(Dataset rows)
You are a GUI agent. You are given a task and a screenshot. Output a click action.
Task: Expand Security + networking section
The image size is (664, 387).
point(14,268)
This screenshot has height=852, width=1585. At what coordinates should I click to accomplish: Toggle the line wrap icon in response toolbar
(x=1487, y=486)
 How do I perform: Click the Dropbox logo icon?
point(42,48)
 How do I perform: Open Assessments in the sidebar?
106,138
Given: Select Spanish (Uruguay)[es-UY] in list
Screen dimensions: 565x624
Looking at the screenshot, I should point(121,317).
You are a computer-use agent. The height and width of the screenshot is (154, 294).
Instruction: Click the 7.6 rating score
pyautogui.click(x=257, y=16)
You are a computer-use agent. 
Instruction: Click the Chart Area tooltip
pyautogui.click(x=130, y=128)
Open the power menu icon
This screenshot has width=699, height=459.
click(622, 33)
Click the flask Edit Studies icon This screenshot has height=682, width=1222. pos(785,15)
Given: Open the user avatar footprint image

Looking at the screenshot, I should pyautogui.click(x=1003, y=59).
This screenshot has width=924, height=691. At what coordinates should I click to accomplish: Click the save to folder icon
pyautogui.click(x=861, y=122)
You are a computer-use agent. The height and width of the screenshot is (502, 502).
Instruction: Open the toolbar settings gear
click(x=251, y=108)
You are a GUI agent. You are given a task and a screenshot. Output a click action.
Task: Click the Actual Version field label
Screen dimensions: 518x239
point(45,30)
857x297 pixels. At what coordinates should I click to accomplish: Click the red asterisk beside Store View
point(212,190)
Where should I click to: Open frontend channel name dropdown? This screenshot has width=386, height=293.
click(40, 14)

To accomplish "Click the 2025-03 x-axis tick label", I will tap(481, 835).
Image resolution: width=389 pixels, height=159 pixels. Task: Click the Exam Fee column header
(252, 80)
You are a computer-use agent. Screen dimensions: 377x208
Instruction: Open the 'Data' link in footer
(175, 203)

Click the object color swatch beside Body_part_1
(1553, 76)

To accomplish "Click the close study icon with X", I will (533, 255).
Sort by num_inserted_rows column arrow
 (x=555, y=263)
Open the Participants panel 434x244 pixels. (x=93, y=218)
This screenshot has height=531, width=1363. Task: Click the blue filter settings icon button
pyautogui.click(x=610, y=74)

**GIVEN PROBLEM:** Copy the records above word for word, from the first line through the line containing "(x=1487, y=486)".

**FINAL RESULT:**
You are a GUI agent. You are given a task and a screenshot. Output a click action.
Task: Expand Security + networking section
The image size is (664, 387).
point(14,268)
This screenshot has height=852, width=1585. At what coordinates should I click to accomplish: Toggle the line wrap icon in response toolbar
(x=1487, y=486)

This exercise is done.